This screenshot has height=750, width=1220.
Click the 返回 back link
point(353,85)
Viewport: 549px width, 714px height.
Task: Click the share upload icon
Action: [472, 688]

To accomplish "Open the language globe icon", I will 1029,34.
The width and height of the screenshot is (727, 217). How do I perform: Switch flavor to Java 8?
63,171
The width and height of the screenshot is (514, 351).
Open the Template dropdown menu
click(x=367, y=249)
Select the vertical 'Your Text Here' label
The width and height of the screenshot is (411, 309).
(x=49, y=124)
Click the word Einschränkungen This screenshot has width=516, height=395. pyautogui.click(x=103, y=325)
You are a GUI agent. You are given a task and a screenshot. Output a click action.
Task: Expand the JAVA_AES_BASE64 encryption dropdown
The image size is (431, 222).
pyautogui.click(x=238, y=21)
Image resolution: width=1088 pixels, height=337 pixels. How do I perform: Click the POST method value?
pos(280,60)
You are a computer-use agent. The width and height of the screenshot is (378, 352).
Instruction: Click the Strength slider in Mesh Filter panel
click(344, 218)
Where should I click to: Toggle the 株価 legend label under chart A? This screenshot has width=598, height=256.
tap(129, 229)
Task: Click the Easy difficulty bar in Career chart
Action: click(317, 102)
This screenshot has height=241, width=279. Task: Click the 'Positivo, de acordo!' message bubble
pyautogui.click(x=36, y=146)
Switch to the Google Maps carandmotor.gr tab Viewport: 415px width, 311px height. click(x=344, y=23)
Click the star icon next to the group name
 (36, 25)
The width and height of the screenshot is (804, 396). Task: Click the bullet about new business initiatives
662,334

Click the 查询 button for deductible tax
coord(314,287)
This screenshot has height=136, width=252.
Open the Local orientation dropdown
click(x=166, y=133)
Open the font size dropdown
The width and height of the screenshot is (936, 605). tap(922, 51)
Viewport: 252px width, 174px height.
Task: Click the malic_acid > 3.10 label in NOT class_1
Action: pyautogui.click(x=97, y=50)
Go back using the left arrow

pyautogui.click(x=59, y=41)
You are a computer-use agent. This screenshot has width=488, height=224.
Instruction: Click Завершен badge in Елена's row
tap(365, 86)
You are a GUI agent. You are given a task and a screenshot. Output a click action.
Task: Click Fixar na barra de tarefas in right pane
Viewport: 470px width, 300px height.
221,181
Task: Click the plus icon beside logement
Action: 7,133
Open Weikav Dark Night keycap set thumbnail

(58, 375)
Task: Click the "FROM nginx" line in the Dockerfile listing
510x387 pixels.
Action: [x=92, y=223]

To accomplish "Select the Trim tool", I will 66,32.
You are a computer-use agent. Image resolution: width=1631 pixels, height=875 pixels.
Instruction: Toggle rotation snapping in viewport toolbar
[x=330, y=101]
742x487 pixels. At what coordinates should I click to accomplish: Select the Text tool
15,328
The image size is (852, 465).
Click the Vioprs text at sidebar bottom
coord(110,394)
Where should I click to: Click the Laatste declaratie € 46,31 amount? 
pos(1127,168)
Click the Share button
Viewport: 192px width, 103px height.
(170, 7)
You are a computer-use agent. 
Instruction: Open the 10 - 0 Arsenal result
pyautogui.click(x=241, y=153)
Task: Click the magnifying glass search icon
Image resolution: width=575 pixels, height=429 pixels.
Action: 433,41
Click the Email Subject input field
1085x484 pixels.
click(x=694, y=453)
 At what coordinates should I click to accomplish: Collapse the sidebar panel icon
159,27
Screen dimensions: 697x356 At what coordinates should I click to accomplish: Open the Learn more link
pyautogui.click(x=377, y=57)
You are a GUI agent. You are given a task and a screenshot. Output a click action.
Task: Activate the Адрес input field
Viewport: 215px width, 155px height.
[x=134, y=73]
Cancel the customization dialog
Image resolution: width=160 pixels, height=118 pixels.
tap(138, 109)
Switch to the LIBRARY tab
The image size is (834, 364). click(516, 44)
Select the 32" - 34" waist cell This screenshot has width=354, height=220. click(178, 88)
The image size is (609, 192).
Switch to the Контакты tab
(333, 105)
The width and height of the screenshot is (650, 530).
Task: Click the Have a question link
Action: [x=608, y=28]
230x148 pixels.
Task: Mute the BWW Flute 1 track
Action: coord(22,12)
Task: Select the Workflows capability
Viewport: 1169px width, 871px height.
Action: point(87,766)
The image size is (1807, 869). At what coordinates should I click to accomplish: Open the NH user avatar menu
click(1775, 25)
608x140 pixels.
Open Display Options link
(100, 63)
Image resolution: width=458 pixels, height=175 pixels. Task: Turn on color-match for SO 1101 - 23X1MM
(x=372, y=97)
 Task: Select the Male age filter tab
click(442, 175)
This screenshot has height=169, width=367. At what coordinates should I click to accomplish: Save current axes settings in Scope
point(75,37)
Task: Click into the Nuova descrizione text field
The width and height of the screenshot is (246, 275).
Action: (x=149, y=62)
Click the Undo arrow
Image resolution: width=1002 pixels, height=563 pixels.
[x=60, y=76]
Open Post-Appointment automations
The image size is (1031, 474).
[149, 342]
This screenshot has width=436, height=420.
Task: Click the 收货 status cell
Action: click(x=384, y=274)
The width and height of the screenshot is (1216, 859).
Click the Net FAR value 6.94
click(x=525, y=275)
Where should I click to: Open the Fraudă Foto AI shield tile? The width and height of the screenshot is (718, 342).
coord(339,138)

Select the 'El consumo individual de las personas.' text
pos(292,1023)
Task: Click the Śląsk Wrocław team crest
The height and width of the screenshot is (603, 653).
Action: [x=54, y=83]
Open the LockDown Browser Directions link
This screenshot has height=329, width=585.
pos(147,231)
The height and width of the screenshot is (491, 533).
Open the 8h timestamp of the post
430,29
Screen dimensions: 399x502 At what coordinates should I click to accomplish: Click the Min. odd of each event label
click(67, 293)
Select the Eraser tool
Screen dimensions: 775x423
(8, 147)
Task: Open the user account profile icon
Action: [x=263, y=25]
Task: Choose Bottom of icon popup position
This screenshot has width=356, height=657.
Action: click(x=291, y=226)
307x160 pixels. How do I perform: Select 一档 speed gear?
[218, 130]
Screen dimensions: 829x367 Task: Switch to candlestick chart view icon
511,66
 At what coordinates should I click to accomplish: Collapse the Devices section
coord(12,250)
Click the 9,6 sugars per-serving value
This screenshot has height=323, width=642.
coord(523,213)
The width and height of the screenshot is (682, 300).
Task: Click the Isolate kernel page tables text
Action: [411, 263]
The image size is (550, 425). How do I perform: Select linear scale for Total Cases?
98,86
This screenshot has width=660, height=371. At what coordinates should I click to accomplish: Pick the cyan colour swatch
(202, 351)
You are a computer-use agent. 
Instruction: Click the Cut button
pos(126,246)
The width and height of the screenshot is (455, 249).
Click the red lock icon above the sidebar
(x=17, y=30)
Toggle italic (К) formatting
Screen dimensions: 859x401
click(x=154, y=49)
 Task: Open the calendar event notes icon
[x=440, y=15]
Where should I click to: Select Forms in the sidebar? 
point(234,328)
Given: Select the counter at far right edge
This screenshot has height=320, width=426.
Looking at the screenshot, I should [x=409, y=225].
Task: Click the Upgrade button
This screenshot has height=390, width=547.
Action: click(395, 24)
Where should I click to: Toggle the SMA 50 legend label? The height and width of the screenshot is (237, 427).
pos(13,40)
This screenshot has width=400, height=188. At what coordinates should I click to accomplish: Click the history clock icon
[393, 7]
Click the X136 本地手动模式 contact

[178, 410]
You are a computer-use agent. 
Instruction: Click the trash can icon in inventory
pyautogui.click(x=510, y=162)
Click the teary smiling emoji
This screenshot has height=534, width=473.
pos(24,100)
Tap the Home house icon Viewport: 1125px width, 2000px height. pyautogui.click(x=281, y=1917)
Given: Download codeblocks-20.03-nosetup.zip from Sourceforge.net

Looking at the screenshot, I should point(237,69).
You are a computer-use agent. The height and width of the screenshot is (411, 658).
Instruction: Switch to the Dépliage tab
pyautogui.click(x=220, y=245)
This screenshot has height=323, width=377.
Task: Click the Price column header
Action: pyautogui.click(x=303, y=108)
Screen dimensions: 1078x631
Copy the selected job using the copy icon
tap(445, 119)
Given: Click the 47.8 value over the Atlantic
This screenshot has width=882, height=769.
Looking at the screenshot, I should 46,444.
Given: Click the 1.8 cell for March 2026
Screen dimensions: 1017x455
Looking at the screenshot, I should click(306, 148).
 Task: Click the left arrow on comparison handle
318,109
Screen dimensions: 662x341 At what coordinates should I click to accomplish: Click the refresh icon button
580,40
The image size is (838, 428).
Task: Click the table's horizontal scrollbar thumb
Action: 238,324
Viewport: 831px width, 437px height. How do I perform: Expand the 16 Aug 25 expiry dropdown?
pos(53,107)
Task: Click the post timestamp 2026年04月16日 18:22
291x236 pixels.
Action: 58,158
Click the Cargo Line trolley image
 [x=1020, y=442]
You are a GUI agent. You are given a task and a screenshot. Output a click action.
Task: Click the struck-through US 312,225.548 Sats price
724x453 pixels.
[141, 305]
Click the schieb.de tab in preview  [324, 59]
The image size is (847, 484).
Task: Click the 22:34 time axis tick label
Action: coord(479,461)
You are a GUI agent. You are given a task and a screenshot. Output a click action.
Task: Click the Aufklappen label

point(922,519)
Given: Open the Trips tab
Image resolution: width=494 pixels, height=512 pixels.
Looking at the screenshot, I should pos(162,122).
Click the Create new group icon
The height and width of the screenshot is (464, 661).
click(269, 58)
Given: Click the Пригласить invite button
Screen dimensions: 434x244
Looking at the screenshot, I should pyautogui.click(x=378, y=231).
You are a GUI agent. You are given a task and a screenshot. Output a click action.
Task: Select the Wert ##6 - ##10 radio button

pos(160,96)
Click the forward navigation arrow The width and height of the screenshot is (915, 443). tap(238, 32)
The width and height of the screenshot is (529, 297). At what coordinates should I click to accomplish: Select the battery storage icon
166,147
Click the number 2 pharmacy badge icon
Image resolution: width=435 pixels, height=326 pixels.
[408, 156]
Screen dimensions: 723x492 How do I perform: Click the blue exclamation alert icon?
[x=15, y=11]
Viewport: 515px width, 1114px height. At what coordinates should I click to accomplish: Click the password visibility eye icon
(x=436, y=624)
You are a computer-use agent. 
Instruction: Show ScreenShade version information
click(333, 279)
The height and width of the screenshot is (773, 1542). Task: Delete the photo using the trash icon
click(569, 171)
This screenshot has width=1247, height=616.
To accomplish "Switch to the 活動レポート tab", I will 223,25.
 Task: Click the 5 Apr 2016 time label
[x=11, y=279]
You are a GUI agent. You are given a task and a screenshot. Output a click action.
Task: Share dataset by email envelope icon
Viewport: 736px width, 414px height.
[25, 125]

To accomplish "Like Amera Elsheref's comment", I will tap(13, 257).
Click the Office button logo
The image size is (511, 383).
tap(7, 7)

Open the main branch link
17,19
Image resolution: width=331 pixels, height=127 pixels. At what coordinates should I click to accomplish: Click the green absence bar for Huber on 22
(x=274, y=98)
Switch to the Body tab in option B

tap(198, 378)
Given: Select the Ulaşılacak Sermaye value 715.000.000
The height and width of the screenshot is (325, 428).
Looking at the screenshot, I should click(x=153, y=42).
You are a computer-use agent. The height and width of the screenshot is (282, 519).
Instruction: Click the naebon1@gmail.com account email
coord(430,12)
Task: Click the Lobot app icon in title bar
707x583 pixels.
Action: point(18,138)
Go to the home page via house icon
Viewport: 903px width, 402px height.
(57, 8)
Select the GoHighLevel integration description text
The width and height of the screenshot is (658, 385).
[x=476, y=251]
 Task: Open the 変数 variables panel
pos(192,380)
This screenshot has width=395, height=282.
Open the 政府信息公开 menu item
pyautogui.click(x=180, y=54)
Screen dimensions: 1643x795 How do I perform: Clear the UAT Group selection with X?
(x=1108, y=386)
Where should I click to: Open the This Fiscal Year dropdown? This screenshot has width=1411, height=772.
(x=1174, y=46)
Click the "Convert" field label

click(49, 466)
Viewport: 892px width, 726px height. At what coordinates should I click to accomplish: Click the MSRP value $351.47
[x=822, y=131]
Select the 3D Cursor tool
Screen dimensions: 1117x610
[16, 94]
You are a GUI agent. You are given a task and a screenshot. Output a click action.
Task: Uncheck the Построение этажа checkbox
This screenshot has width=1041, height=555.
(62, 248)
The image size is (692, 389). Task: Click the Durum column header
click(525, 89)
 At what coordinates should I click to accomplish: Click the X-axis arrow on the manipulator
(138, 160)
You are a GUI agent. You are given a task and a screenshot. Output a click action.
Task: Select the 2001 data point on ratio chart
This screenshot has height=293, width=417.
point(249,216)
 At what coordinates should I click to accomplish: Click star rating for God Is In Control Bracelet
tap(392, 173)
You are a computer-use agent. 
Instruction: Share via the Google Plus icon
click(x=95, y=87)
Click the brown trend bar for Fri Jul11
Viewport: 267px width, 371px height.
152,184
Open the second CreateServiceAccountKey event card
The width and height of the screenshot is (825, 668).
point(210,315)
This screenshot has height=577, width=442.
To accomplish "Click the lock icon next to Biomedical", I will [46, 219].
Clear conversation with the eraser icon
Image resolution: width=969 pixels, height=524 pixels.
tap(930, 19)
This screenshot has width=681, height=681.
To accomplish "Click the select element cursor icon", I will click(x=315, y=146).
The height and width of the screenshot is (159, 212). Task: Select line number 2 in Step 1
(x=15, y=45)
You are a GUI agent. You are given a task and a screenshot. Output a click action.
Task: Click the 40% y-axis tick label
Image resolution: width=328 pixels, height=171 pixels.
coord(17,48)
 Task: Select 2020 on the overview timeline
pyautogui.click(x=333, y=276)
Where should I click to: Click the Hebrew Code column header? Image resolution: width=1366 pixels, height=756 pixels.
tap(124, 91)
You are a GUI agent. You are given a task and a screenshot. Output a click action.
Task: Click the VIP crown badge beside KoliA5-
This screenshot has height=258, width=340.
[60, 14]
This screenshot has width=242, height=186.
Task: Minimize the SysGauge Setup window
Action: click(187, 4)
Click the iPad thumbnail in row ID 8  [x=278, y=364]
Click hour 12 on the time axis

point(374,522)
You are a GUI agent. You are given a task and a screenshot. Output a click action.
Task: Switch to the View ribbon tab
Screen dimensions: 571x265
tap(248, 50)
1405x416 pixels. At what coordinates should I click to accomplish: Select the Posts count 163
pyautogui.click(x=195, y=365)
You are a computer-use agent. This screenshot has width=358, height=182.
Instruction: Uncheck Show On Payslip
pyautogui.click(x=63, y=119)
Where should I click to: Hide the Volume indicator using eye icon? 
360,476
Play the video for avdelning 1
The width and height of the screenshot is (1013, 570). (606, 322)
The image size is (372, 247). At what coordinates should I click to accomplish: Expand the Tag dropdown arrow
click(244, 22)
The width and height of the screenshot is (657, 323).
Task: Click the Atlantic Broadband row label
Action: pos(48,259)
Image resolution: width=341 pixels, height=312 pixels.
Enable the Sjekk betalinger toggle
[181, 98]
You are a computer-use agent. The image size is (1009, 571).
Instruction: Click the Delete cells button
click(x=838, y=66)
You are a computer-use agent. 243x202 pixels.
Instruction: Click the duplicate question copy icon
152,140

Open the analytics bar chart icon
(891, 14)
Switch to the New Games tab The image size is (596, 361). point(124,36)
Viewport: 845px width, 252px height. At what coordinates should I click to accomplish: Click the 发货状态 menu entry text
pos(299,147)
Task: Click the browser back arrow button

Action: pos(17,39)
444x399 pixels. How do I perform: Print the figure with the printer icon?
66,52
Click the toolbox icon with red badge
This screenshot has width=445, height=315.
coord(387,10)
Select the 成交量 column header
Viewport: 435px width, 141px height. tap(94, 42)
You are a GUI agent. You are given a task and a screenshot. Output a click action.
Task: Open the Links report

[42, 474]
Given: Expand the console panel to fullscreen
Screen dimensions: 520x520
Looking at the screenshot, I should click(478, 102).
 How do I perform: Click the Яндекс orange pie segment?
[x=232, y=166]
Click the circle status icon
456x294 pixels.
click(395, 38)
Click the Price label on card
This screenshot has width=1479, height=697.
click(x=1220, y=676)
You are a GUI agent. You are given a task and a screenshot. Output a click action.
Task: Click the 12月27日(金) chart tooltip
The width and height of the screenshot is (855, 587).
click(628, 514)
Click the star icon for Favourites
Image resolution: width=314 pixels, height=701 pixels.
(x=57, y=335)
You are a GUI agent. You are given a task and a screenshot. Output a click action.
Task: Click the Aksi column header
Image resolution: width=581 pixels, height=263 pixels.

————

# [WHAT THE TASK REQUIRES]
Across the material, report every line that has the word "right".

# [EXERCISE SOLUTION]
Task: Click Fixar na barra de tarefas in right pane
Given: Select the counter at far right edge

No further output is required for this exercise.